Nota adicional: que felicidade ver que a súmula 13, aquela das algemas, é cumprida religiosamente em nosso país. (ver fotos do branco da foto acima sendo conduzido à delegacia).

sexta-feira, 20 de maio de 2011

O que vem de Madrid?



A foto acima é de anteontem. Trata-se de uma manifestação popular na Porta do Sol, em Madrid. O povo está indo para as ruas, manifestar seu descontentamento com as coisas que estão aí.

Movimento que passa ao largo dos partidos políticos, cada vez mais incapazes de servirem de canais de encaminhamentos das necessidades e reivindicações da sociedade, ensimesmados em suas pautas exclusivas de obtenção e manutenção no/do poder.

Com desemprego superando os 20%, os espanhóis não aguentam mais. Vamos acompanhar atentamente o que vai rolar por lá.

DSK e Aécio




O acontecimento desta semana que mais se destacou foi a prisão do chefão do FMI, acusado de tentativa de estupro. Quem poderia imaginar que uma coisa dessas poderia suceder?

Evidentemente não vou aqui prejulgar Strauss-Kahn. Todos são inocentes até sentença condenatória, este é nosso credo. Mas, direito é uma coisa, política é outra. DSK era pré-candidato favorito às eleições em seu país, a França. Se o tempo do direito é lento e precavido, o tempo da política no mundo atual é o da instantaneidade. Ele já não manda mais no FMI e não tem condições de tentar derrotar Sarkozy.

Há aqui uma lição a ser apreendida por quem quer se meter com a vida pública. A mulher de César, além de ser séria, tem que parecer séria, diz o vetusto ditado. O que faz com que DSK seja abatido no tempo da política é a verossimilhança das acusações que agora pesam sobre ele. Choveram relatos de que sempre foi mulherengo e até mesmo violento com mulheres. Aí, meu amigo, bau-bau...

O que ocorreu com DSK me faz lembrar nosso presidenciável tucano, Aécio Neves. Há três semanas pego com carteira vencida e se negando a fazer o bafometro numa blitz no Rio. Basta botar o nome dele no "google imagens" e logo aparecem fotos dele, recorrentemente com diversas mulheres bonitas, não raro em trajes de banho (como na foto acima).

Vejam bem, meu argumento não é moralista, longe de mim. Cada um que tenha sua vida como lhe aprouver. Mas, quem entra na vida pública, tem que saber que há um preço a pagar. A aspiração de Aécio é muito grande para ele continuar levando uma vida de "plaiboy". Se não amadurecer na vida pessoal nos próximos anos, pode suceder-lhe algo como o ocorrido com DSK.

Lembro-me agora do ocorrido com Eliot Spitzer, governador de Nova York, há uns dois anos apenas.
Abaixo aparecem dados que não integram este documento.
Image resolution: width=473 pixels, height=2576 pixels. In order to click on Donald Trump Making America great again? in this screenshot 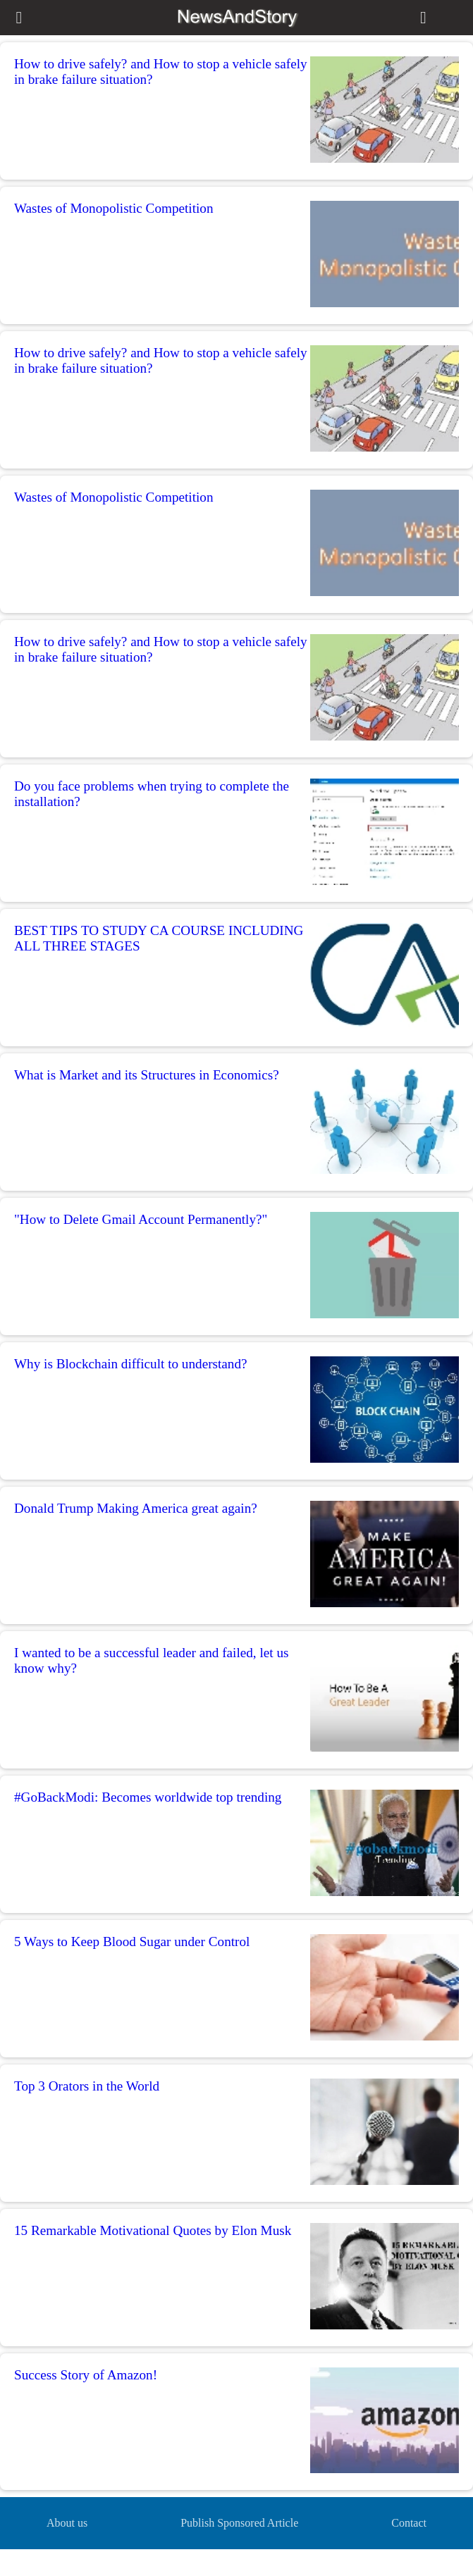, I will do `click(135, 1508)`.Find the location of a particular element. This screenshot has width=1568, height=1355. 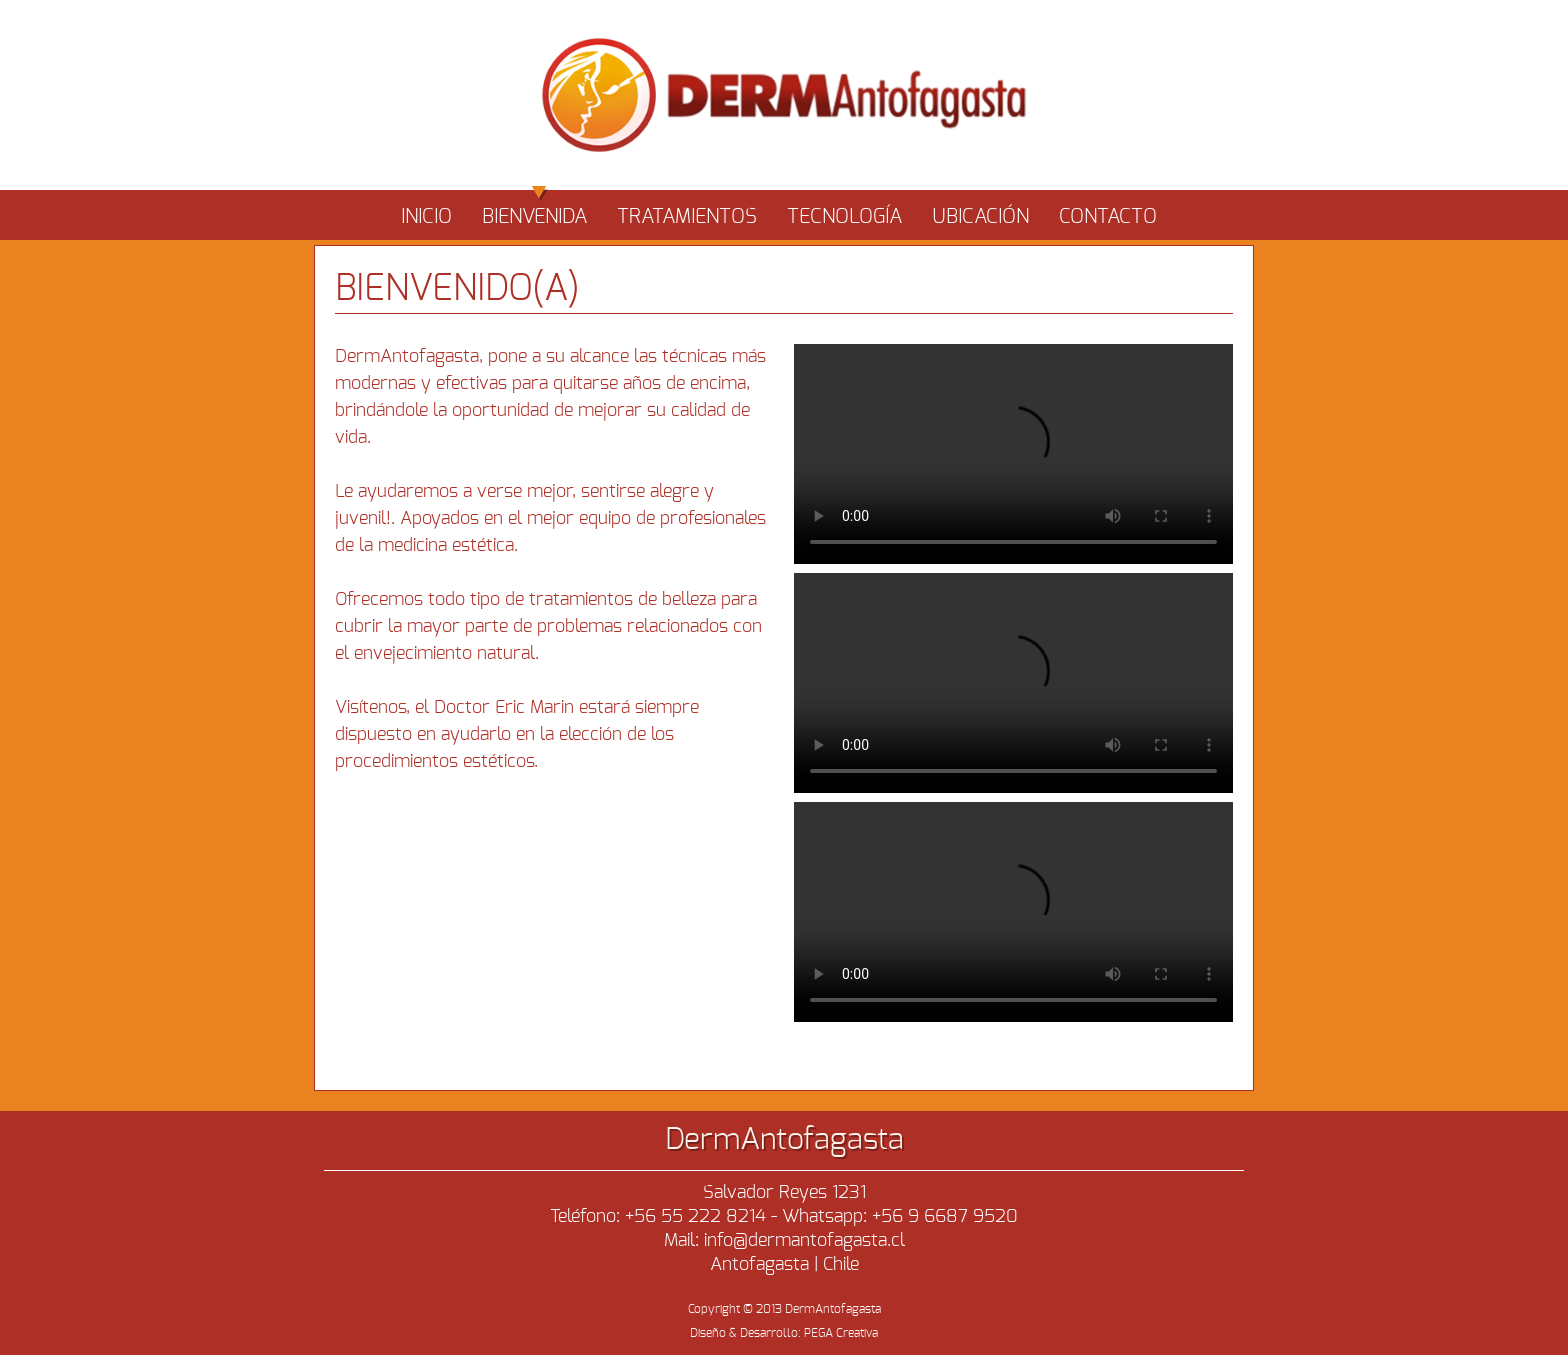

TRATAMIENTOS is located at coordinates (687, 217).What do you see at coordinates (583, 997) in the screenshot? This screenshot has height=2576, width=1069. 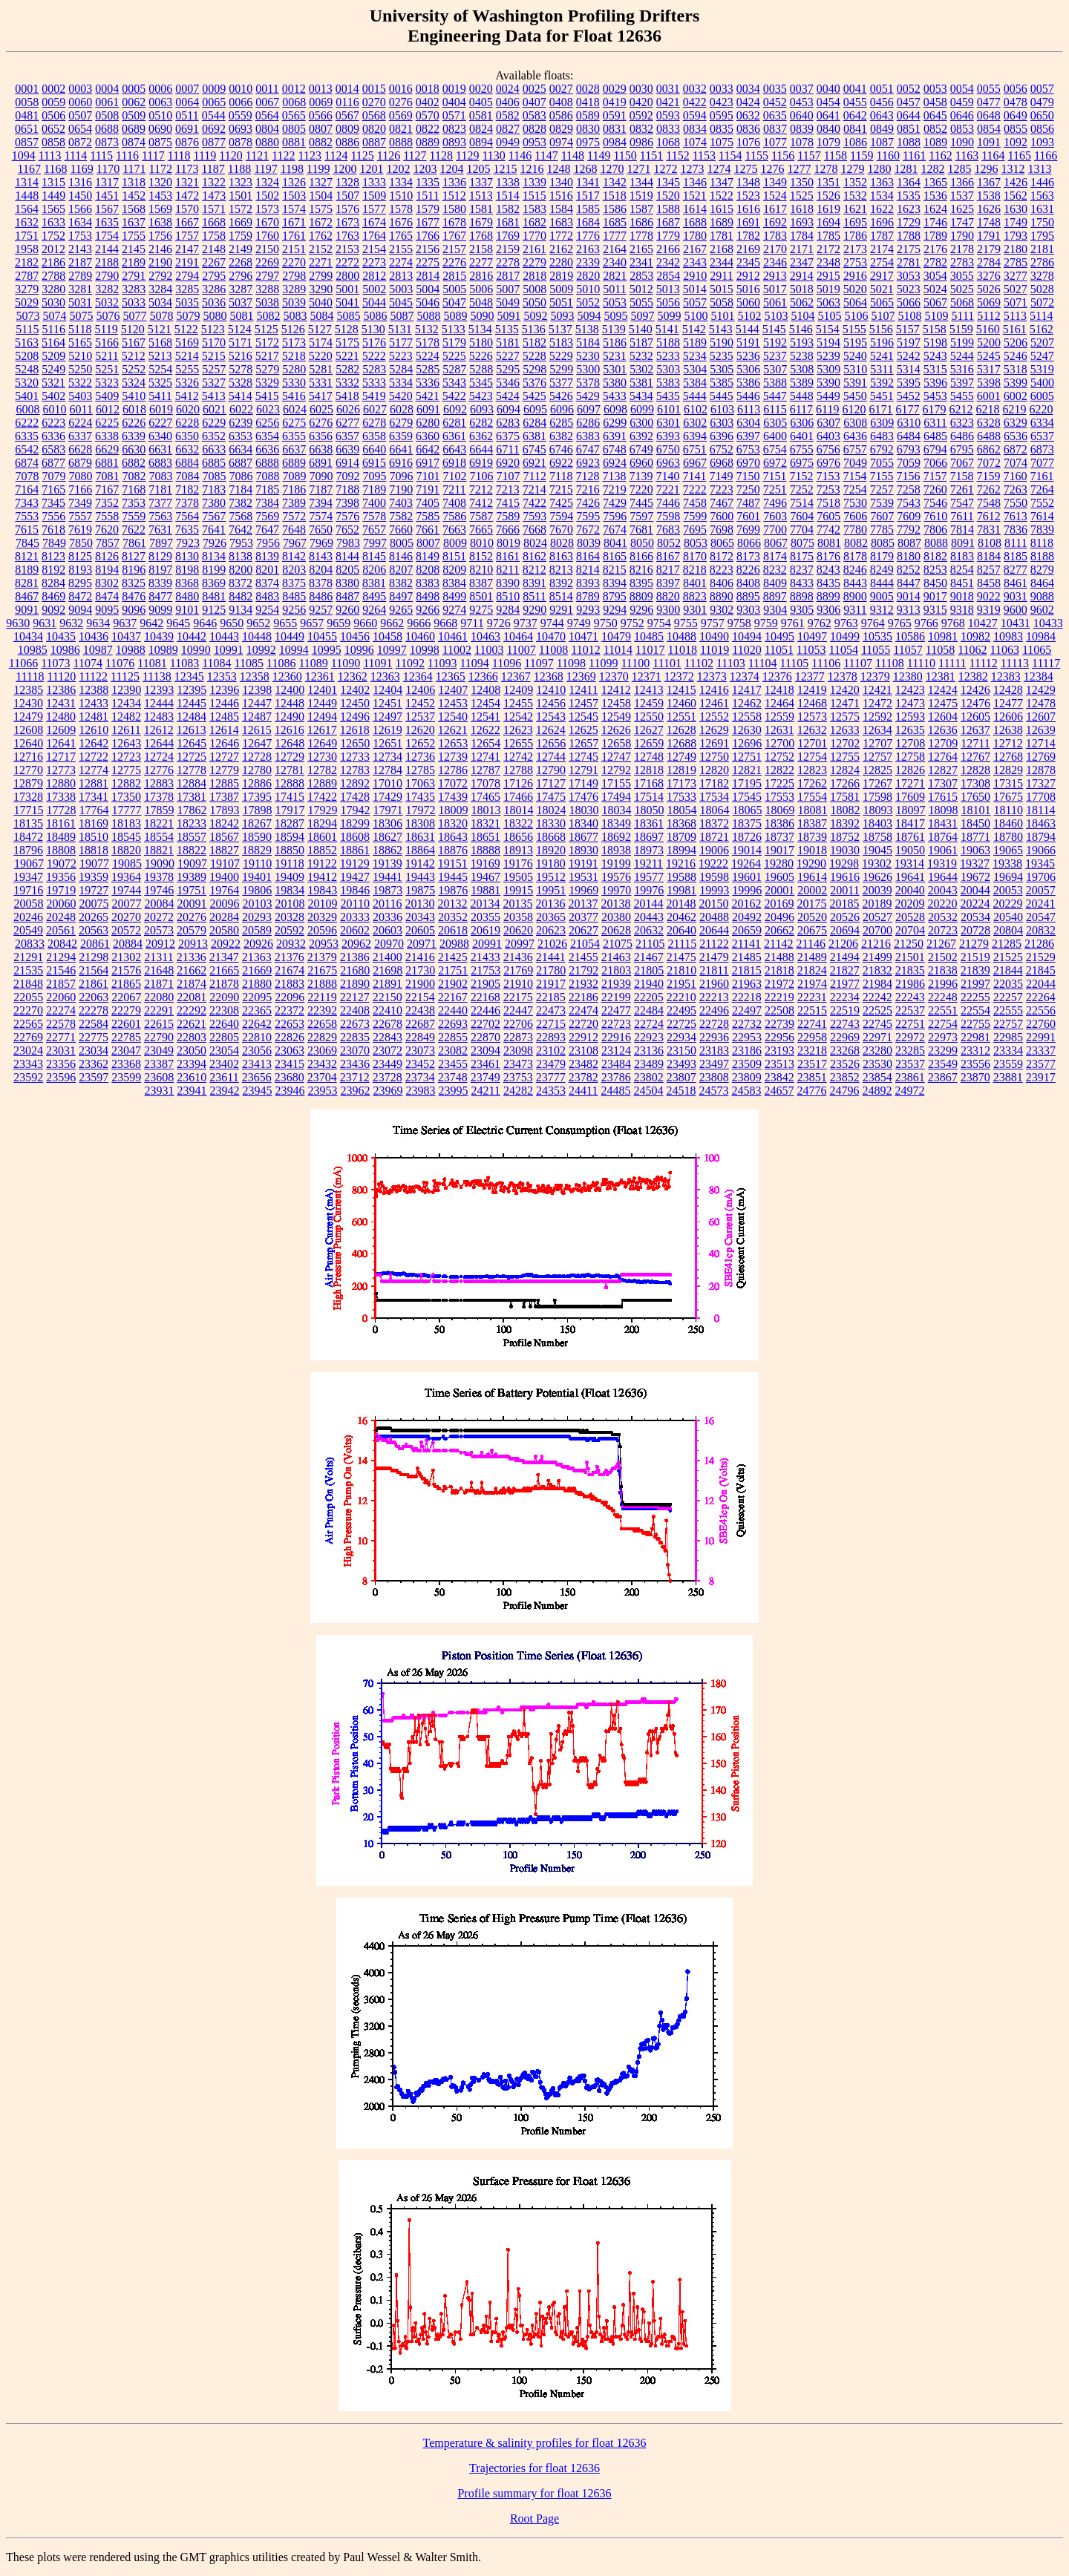 I see `22186` at bounding box center [583, 997].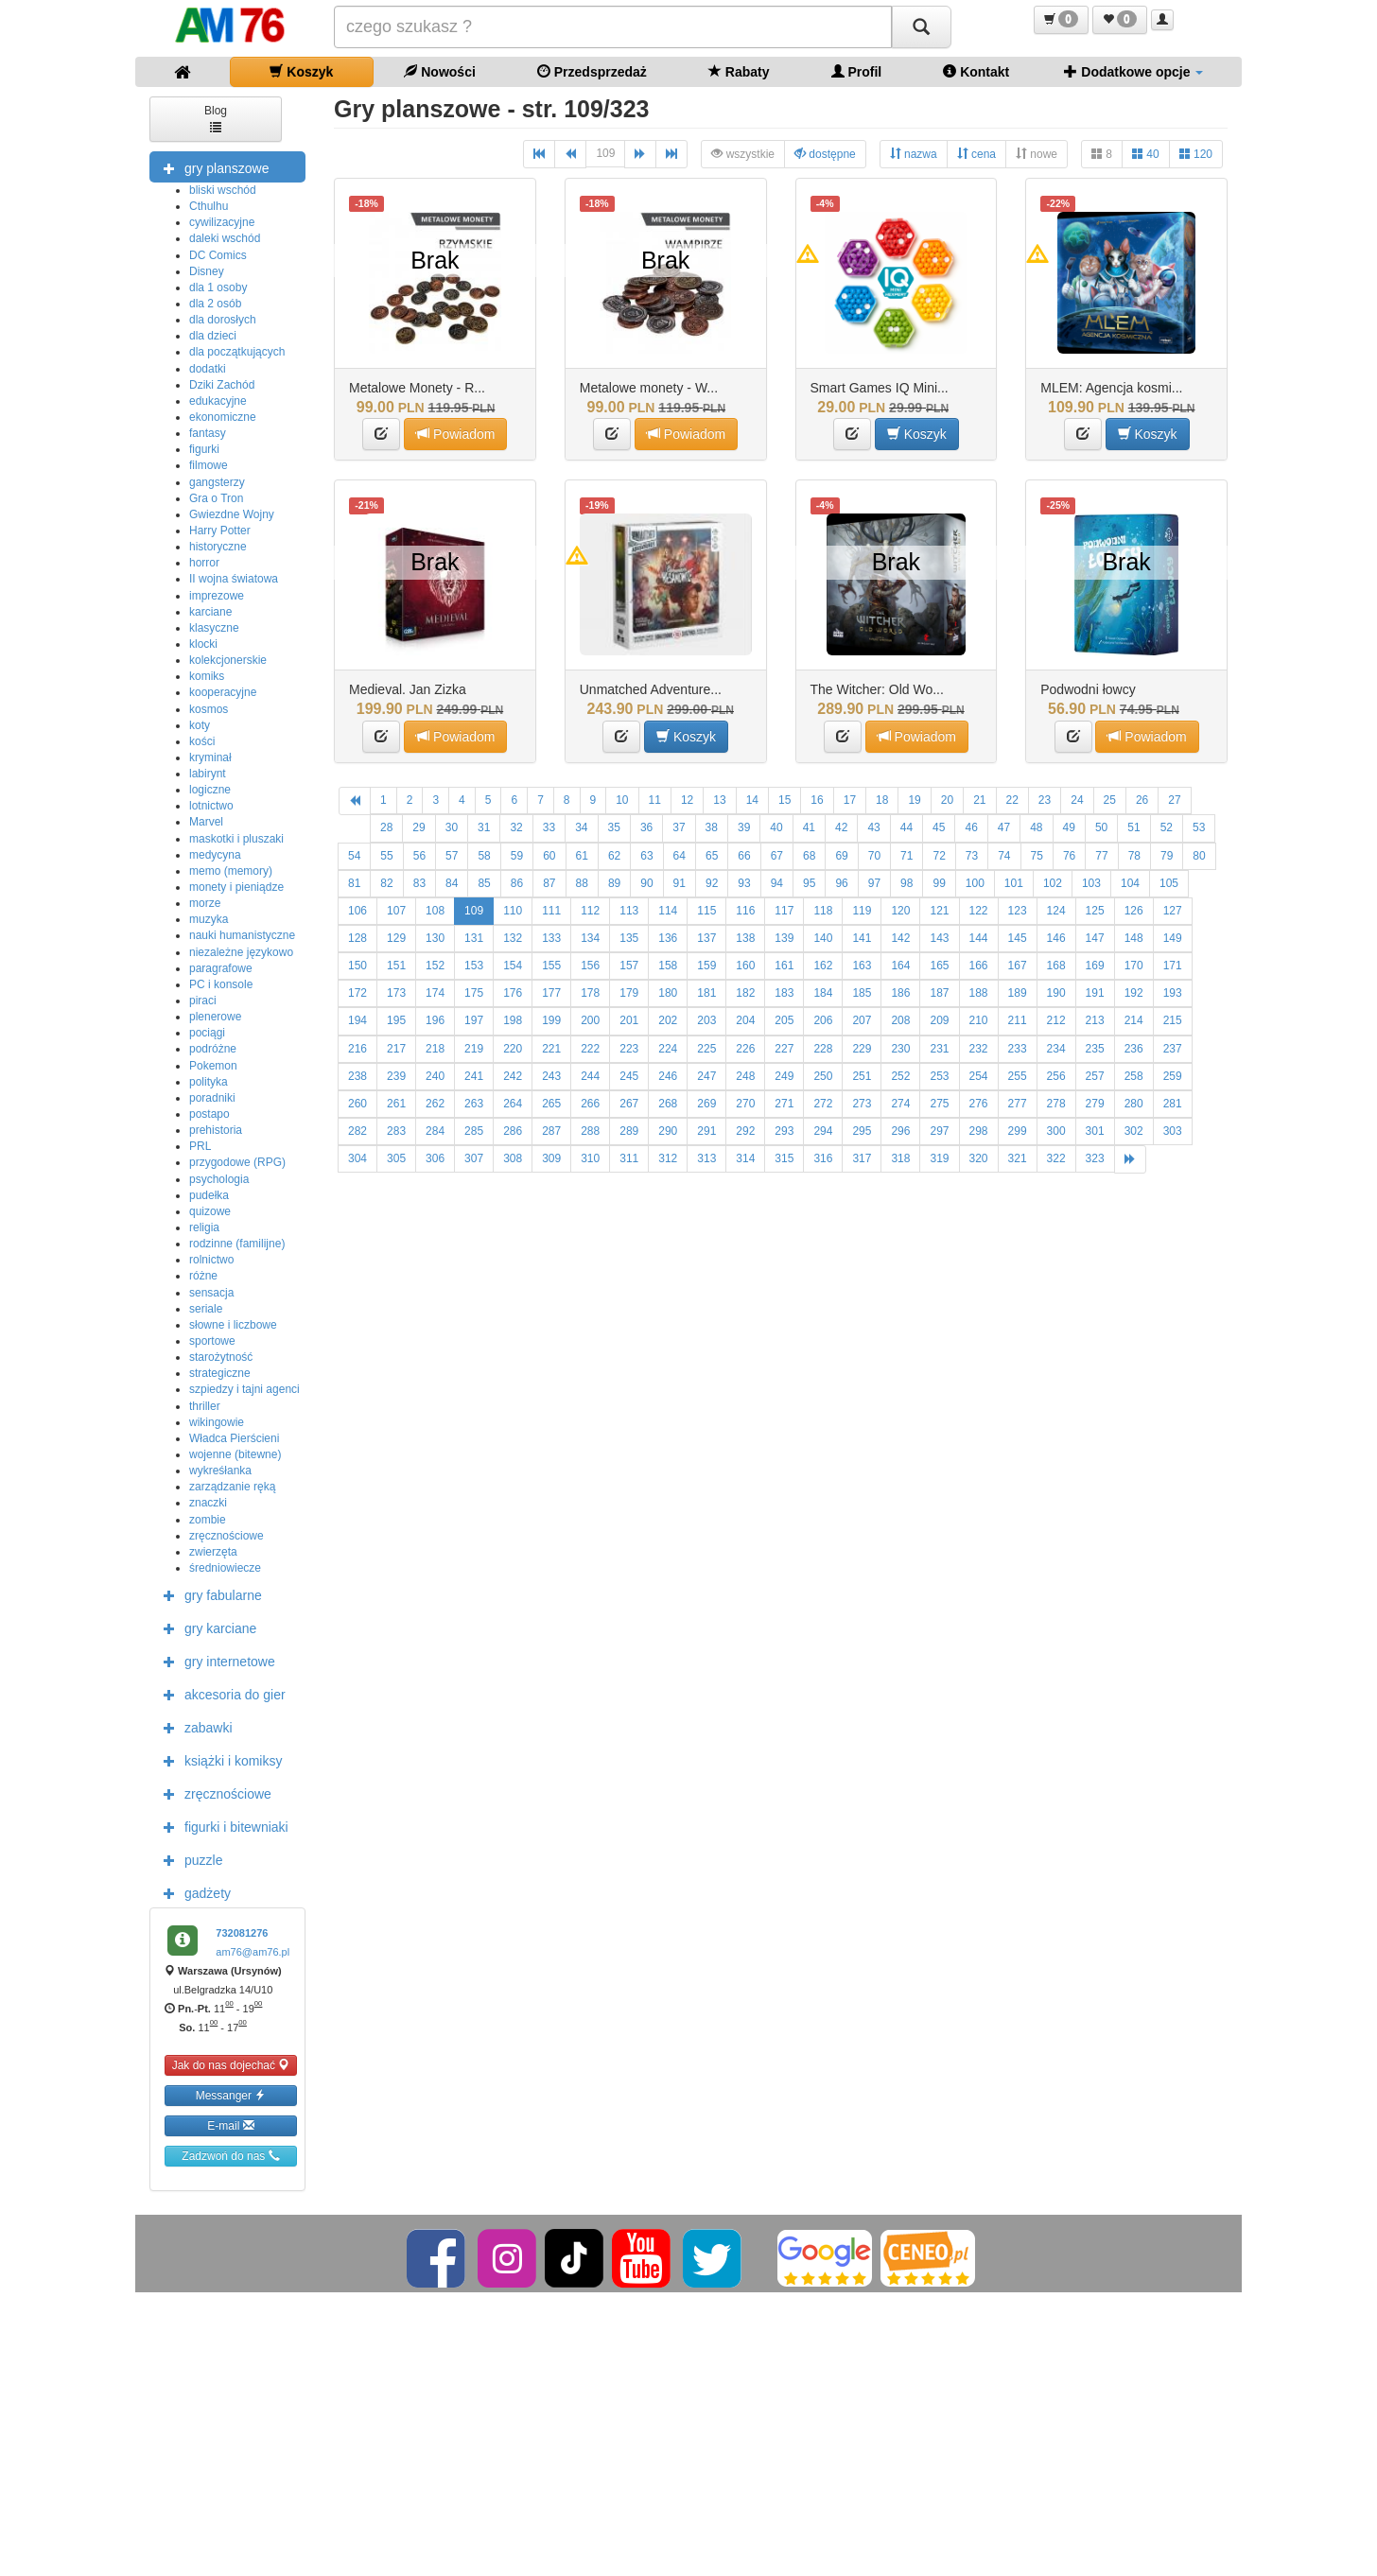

Tendo se notabilizado como promotor no combate às redes de prostituição, não aguentou quando veio a publico ser ele um cliente assíduo dos serviços da profissão mais antiga do mundo.

Seu sucessor, no ato de posse, evitou qualquer problema: saiu dizendo para todo mundo ouvir que já traíra sua esposa e já fora traído! Esvaziou quem tentaria liquidá-lo de saída.